Enterococci are the second most common organisms recovered from catheter-associated infections, and skin and soft tissue infections in the United States, according to the study. Estimates of cases in U.S. hospitals range from 20,931 to 85,586 infections involving the so-called superbug.

"Our study demonstrates how extensive patient sharing among different hospitals in a single region substantially influences VRE burden in those hospitals," says Bruce Y. Lee, M.D., lead author and associate professor of international health, director of operations research, International Vaccine Access Center, and director of public health and infectious diseases computational and operations research at the Johns Hopkins Bloomberg School of Public Health, Baltimore.

Lee led a team of researchers from the Bloomberg School of Public Health, Pittsburgh Supercomputing Center at the University of Pittsburgh, and the University of California–Irvine, who created the Regional Healthcare Ecosystem Analyst.

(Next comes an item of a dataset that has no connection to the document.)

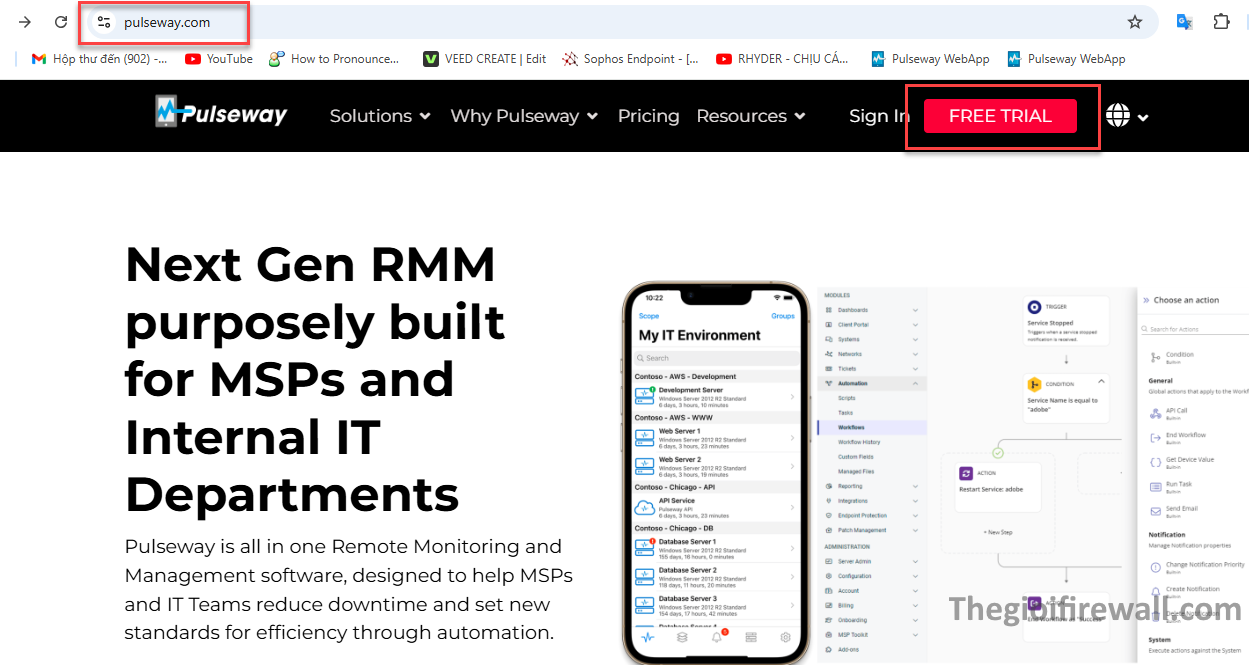Open the globe language selector

point(1126,116)
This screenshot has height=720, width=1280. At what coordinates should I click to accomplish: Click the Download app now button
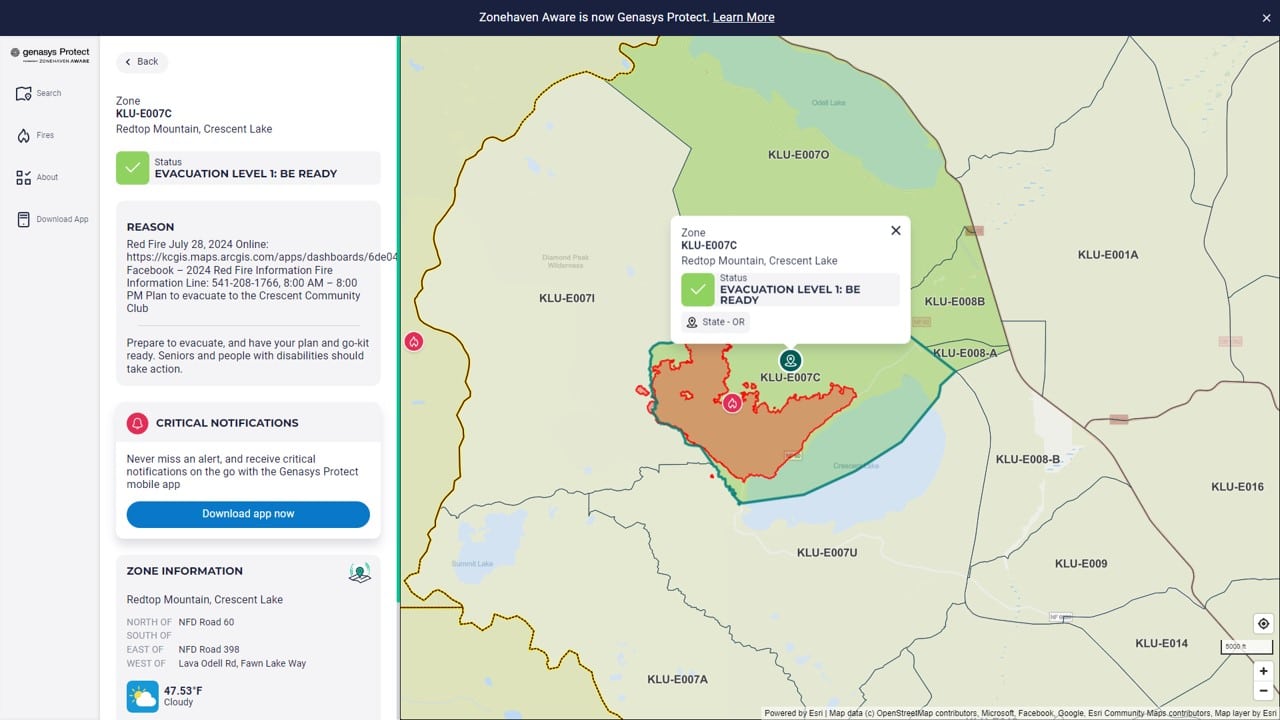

The system tracked the movement of VRE-colonized patients who were carrying the organism, but not necessarily infected, over a one-year period in Orange County, Calif., and assessed how increases or decreases in one hospital's VRE cases affected other hospitals in the county.

"Over the course of a year, a given hospital will end up sending patients either directly or indirectly to almost 90 percent of the other hospitals. So that's the main mechanism for how VRE spreads," Lee says. There are about 30 hospitals in Orange County.

Many hospitals commonly do not test for VRE or track which or how many patients carry VRE or have VRE infections, Lee says. "Even those that do track the number of cases often do not share this information with other hospitals. Therefore, hospitals are unaware of which hospitals may have problems with VRE."

If a hospital were to inform another health care facility that a transferred patient has VRE, the receiving hospital could take measures to control the spread, he says.

"If patients are identified as having VRE through testing, they can be placed under contact isolation or precautions taken, which means anyone encountering them should put on a gown and gloves. They also can be placed in a private or semiprivate room to reduce contact with other patients," Lee says.

Other potential measures to stop the spread include enhanced environmental cleaning of bed sheets, furniture and floors or placing patients with VRE in the same room. Decolonization of patients – trying to remove the pathogen through antiseptics or antibiotics — also has been tried to control the pathogen, Lee adds.